OK - time to get serious about documenting my collection. UMR has evolved over the years from my primary review site to my collection archive. As I look to downsize that collection, my alternatives for finding new music are shrinking to streaming online and finding LPs/CDs/MCs in the wilds. Certainly I intend on buying original LPs (often expensive) and the occasional CD from dealers online - these are usually rare reissues, archival, or deluxe box sets. But the days of buying new CDs as they come out pretty much have stopped. It's not for a lack of desire or funds (fortunately). It's purely logistics and reality. The downsizing activity has been going for awhile, though I think I'm still breaking even haha. In any case, I do want to document all the albums I plan on keeping. Whether it's just for the next few years or until I die, I would like to get something down for the historical record. Not that anyone cares of course, but it makes me happy at the very least. For the first few dozen of records, most are very well known, and I don't have to hear them again to know what they sound like. They're etched into my DNA.
That stereo system of course also had a turntable. I wanted my own records too. You have to start somewhere, and for me it made sense to start with The Beatles. Especially a double album filled to the brim with their best tracks. I was only 12 years old and did not really have a musical background. My dad liked Irish folk and country. My mom liked some easy listening. And they both liked classical, but not very seriously. No brothers and sisters to influence. Not even really neighborhood or school friends. Just a few delinquents into Led Zeppelin that I recall. That would have been too much for me at this tender age, but The Beatles were perfect for someone like me just starting out. As eclectic as they get, The Beatles offers something for everyone. And sure enough I tended to gravitate to the "heady" stuff right away. No idea why, it was just in my blood. I played both of these LPs over and over. Hundreds of times no doubt.
I don't need to define The Beatles for you, but here is my personal break down of the tracks.
Awesome: Strawberry Fields Forever; A Day in the Life; I Am the Walrus (my favorite from then and still today); Magical Mystery Tour; While My Guitar Gently Weeps; Come Together (I had this on a 45 prior)

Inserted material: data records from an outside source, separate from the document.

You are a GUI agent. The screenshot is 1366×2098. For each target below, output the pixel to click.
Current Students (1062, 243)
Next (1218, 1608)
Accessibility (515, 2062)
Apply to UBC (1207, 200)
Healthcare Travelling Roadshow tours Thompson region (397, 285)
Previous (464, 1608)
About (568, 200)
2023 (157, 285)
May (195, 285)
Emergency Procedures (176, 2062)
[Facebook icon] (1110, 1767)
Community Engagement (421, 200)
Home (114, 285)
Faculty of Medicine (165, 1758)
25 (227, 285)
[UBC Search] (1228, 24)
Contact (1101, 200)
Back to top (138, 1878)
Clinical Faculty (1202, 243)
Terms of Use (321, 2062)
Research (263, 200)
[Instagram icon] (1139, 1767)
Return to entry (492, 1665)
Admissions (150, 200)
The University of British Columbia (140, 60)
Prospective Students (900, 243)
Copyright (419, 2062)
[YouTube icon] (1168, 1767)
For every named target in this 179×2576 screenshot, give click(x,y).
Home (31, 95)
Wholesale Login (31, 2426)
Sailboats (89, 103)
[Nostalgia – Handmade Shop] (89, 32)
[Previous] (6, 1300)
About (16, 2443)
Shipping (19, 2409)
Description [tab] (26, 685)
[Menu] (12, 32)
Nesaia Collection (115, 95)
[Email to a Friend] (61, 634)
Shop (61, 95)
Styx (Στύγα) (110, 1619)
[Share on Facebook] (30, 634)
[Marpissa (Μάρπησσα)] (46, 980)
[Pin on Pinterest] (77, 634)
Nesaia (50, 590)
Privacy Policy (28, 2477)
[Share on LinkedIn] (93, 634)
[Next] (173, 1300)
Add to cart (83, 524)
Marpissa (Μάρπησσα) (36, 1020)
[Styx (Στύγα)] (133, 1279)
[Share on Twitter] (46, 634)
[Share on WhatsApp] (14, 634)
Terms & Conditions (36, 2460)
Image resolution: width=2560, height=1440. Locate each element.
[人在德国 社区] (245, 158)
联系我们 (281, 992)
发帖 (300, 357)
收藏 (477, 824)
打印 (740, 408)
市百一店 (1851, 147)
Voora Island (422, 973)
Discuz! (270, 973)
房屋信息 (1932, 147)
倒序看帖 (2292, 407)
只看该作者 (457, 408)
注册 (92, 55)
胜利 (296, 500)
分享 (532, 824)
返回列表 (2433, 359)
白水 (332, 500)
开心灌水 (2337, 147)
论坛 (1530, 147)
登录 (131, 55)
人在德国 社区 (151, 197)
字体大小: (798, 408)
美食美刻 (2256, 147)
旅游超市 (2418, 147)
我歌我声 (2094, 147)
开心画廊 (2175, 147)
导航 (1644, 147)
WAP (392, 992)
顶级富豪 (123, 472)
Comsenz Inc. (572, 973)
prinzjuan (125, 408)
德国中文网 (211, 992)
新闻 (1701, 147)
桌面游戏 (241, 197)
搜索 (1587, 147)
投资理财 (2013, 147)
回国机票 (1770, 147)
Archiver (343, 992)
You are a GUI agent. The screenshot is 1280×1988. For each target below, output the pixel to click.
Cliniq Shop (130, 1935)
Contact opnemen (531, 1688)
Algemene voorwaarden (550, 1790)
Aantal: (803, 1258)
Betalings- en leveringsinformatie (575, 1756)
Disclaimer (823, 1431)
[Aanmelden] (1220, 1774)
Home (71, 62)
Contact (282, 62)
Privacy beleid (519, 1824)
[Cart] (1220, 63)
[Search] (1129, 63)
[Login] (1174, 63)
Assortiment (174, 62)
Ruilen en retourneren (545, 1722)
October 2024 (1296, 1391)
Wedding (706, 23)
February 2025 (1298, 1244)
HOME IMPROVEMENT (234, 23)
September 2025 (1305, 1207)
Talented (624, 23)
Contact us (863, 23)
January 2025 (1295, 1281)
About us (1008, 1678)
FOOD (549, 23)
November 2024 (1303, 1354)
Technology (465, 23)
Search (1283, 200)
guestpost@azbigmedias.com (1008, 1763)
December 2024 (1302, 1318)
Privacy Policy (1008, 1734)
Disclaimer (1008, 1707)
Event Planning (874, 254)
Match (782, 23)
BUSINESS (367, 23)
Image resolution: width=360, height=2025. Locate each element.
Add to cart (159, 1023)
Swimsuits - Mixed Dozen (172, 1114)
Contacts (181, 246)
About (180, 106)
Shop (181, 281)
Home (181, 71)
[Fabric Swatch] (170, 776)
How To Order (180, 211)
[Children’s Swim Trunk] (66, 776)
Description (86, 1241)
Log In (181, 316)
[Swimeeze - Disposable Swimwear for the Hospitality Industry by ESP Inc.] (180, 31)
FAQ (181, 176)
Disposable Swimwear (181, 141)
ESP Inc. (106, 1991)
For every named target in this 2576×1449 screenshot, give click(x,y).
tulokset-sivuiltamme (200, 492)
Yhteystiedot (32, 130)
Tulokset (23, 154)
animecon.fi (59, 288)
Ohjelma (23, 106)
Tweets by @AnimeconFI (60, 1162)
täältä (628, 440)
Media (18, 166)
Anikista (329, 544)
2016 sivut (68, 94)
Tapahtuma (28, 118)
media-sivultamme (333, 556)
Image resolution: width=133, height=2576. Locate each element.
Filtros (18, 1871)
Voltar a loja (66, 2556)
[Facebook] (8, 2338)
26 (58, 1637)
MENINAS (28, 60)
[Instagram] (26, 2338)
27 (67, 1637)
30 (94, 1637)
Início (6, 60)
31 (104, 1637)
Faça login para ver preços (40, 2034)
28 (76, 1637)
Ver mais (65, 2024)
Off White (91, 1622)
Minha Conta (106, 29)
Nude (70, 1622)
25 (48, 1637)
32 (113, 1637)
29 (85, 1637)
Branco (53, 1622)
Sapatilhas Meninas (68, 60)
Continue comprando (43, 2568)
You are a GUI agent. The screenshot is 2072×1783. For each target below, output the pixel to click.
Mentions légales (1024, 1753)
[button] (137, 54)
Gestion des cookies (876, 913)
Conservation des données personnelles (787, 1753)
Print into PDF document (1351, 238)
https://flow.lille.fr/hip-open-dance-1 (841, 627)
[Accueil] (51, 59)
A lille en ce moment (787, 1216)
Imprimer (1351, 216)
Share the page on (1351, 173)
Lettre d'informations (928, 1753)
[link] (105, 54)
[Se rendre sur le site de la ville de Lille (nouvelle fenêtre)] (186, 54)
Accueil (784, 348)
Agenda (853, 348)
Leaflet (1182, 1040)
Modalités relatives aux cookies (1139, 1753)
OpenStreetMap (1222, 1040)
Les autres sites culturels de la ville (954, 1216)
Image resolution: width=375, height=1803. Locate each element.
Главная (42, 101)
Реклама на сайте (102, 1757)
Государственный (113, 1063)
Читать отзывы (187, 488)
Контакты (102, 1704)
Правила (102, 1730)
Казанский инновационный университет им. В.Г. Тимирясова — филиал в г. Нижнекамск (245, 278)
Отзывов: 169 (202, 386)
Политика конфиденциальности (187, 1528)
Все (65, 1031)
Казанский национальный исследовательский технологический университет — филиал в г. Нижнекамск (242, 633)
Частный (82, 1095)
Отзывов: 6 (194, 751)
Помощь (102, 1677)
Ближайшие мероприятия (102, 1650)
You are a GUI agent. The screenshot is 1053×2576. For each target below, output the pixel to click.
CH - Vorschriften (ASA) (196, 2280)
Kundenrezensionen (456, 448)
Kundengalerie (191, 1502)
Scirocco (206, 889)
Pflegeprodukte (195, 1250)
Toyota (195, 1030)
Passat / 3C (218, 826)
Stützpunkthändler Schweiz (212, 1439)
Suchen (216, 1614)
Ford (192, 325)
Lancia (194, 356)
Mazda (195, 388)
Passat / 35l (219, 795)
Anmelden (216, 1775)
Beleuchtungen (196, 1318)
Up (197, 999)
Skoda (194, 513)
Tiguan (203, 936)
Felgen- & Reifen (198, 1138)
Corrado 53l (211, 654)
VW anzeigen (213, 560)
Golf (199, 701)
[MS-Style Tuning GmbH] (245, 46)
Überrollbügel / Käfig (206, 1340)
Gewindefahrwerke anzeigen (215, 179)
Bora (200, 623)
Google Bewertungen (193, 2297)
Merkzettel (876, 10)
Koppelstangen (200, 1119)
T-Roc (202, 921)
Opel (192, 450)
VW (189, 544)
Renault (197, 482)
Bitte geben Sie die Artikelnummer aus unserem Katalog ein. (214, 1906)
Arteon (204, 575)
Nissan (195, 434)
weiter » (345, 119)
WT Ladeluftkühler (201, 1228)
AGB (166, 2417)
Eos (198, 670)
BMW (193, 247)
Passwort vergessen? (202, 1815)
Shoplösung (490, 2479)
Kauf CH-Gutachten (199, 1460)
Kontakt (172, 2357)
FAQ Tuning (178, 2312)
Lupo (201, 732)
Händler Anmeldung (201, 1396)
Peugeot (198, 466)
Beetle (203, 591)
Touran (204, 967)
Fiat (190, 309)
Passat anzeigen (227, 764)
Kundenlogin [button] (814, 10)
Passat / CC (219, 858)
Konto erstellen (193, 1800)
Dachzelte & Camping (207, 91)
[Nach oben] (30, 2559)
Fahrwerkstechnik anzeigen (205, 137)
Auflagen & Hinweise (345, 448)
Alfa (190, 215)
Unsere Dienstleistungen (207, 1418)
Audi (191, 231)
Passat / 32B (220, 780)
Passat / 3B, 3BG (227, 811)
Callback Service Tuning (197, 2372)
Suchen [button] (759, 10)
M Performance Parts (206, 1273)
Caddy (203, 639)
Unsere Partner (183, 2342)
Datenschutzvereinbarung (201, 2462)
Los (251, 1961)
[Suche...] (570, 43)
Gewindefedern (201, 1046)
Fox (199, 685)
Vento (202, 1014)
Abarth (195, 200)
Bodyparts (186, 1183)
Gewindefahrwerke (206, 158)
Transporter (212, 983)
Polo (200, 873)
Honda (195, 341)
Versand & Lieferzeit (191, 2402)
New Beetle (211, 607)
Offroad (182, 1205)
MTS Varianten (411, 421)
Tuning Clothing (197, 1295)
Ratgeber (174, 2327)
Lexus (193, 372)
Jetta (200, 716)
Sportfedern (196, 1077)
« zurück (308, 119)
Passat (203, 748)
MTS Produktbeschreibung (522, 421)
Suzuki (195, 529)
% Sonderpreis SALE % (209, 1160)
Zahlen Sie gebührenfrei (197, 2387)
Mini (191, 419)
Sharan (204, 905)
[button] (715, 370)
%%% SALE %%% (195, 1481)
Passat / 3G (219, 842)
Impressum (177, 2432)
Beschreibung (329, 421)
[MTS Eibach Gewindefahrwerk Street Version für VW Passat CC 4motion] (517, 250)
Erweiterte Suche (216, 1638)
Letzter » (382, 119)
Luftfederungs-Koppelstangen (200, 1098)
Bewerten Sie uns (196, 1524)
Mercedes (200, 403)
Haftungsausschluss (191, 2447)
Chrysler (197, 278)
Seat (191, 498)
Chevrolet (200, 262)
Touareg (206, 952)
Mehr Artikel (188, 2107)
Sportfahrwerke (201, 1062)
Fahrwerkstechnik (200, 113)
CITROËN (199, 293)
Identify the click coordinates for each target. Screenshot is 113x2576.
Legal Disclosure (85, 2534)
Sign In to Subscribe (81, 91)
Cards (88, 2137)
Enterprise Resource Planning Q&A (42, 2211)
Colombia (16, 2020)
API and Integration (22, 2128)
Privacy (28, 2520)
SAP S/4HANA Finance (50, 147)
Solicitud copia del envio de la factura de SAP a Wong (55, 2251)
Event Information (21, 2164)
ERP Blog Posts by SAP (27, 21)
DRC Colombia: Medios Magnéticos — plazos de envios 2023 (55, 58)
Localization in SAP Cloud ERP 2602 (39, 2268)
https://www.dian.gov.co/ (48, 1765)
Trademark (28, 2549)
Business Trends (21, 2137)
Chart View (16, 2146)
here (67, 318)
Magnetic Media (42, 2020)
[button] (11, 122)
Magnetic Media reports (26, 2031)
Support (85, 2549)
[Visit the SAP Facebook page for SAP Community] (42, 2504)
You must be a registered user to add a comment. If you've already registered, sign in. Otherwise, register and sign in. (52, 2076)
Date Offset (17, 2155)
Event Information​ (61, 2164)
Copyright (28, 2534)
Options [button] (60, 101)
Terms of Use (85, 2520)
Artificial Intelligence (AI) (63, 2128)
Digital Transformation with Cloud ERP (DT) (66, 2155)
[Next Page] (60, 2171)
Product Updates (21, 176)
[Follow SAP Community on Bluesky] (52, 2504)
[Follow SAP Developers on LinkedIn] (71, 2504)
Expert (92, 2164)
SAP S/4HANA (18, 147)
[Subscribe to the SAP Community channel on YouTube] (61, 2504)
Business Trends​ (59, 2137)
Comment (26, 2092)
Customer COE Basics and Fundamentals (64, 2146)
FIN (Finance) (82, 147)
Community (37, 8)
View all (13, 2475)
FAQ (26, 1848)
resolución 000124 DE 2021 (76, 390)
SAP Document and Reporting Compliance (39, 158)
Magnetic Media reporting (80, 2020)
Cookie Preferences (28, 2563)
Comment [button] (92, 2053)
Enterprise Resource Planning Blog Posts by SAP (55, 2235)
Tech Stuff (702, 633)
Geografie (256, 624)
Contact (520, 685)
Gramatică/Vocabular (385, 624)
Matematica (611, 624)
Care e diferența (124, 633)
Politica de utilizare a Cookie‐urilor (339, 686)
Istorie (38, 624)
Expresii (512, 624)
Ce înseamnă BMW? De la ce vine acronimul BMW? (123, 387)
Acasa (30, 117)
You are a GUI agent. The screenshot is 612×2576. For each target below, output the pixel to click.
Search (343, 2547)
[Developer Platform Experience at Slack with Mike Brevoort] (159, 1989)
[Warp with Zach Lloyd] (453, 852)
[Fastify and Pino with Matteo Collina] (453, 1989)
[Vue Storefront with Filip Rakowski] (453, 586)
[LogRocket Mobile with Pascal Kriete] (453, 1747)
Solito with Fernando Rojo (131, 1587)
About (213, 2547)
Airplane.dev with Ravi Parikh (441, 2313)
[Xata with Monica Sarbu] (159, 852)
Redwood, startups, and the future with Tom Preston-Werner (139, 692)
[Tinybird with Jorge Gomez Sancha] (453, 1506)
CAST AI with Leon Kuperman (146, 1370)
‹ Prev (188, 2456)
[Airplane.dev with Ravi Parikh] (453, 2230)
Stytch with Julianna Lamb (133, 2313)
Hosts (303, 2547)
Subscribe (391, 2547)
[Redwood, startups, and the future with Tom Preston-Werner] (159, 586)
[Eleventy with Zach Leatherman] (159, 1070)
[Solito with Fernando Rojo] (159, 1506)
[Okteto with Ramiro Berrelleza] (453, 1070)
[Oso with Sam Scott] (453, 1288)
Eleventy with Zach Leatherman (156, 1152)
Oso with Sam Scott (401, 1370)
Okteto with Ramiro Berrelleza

Very Good: Penny Lane; Sgt. Pepper's Lonely Hearts Club Band; Back in the USSR; Get Back; Here Comes the Sun; Something; The Long and Winding Road
Good: All You Need is Love; Hello Goodbye; The Fool on the Hill; Across the Universe
OK: With A Little Help From My Friends; Lucy In The Sky With Diamonds; Lady Madonna; Revolution; Don't Let Me Down; Old Brown Shoe; Let it Be
Not For Me: Hey Jude; Ob-La-Di, Ob-La-Da; The Ballad of John & Yoko; Octopus' Garden
Ownership: LP: 1976 Capitol/Apple hybrid Los Angeles pressing (USA). 2xLP gatefold. The current reissue at the time. Purchased at Sears Roebuck (1977) in Dallas (on Webb Chapel Extension if anyone remembers that store). With my mom actually helping me decide (interesting to think about that now). My copy isn't really that bad considering I had little idea how to care for records back then, and for the amount of time I played it. I'd grade it VG/VG today. I've found minty copies recently, but decided to sell them at the record shows (easy money). I even wrote my name and address in the gatefold per my mom's advice in case someone might steal it. That would be her. Fortunately I only did that once lol. As special an album as they get for me.